While it is true that the IRA’s drug price negotiations may impact investment in research and development, leading to potential declines in drug approvals, the average person on the street does not consider this argument convincing.
Public Perception of the Pharmaceutical Industry
The pharmaceutical industry’s public image has suffered, with only 18% of Americans viewing it favorably. The respondents in the survey indicated that their negative attitude towards drug firms increased upon hearing about the lawsuits.
This negative perception poses a risk for Republican incumbents and challengers in upcoming elections, as voters are more likely to side against the pharmaceutical industry due to their opposition to Medicare drug price negotiations.

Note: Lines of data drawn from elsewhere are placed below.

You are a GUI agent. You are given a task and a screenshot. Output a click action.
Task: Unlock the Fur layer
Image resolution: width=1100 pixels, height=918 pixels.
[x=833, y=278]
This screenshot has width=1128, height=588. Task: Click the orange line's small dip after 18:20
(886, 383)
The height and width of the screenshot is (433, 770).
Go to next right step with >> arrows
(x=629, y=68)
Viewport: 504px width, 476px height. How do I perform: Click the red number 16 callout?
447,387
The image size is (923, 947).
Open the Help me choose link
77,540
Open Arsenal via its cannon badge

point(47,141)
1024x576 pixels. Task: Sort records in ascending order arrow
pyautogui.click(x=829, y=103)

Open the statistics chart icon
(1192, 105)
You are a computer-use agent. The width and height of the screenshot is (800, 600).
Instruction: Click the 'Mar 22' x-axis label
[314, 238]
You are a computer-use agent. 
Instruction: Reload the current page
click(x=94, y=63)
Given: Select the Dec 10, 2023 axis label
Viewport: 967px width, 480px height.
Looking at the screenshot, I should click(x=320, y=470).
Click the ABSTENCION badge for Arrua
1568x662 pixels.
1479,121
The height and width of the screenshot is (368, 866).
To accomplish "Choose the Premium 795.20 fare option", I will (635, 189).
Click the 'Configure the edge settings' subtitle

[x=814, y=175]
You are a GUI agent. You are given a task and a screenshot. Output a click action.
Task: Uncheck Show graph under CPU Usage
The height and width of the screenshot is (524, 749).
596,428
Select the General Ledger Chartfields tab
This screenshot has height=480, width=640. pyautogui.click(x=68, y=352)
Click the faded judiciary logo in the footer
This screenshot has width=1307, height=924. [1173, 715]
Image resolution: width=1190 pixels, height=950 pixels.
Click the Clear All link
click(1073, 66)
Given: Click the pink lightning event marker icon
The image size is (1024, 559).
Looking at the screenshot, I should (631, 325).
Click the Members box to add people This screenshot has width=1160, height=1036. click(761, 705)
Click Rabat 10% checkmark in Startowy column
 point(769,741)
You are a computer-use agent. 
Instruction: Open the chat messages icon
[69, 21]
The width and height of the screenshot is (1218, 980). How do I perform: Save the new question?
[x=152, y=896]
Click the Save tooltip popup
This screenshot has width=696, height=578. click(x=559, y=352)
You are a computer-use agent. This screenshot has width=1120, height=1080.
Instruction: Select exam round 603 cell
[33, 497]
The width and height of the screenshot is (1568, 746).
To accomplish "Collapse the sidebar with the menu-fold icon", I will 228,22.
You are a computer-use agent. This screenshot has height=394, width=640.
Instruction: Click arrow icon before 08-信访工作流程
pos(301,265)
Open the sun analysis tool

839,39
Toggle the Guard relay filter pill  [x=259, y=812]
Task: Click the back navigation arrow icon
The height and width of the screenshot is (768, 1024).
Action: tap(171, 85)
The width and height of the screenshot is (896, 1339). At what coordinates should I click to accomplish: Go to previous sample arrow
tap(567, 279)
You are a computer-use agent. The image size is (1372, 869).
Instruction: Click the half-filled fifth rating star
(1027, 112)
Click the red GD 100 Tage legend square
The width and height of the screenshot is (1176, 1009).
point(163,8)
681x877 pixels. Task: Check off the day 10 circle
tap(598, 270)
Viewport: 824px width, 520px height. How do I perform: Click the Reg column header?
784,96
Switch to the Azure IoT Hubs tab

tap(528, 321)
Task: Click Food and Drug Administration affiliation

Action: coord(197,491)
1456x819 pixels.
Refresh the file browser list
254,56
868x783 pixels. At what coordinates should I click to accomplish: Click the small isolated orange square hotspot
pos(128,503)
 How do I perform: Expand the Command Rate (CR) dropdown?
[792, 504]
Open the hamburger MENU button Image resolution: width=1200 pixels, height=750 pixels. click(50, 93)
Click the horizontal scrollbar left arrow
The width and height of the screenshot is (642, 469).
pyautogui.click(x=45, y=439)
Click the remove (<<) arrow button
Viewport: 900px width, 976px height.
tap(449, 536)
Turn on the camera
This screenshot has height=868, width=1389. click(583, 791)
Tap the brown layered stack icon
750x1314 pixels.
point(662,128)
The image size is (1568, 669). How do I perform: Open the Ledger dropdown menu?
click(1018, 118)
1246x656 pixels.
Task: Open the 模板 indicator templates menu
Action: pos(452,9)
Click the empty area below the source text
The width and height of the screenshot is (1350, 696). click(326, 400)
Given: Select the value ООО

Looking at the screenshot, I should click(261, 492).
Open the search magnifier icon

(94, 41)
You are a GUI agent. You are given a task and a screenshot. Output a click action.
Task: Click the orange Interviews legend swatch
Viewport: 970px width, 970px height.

Potential Consequences for the Pharmaceutical Industry
The pharmaceutical industry must evaluate whether their fight against the IRA’s drug price negotiations is worth pursuing. From a judicial perspective, last week’s rejection of a court injunction by a U.S. District Court in Ohio suggests that the court’s stance on the matter is clear. The judge ruled that participation in Medicare is voluntary, even if it is vital to a business model.
Continuing with litigation against Medicare drug price negotiations could further strain the industry’s and Congress’s relationship as constituents voice their displeasure. This is a significant concern for an industry facing public relations challenges.
Additionally, the pharmaceutical industry must consider the impact of international price referencing, as it may pose a more significant threat than any provision in the Inflation Reduction Act. Former president Donald Trump has also criticized the industry for pricing behavior, and future measures may likely be even more impactful.
The pharmaceutical industry’s legal challenges to block Medicare drug price negotiations are facing strong opposition from voters and the general public. The unpopularity of these lawsuits among constituents puts Republican candidates at electoral risk and further damages the industry’s public image.
As the judicial perspective on this matter becomes more apparent, the sector must assess whether the fight against these negotiations is worth pursuing. With the potential for more impactful measures in the future, it becomes increasingly essential for the industry to consider its public standing and the potential consequences of its actions.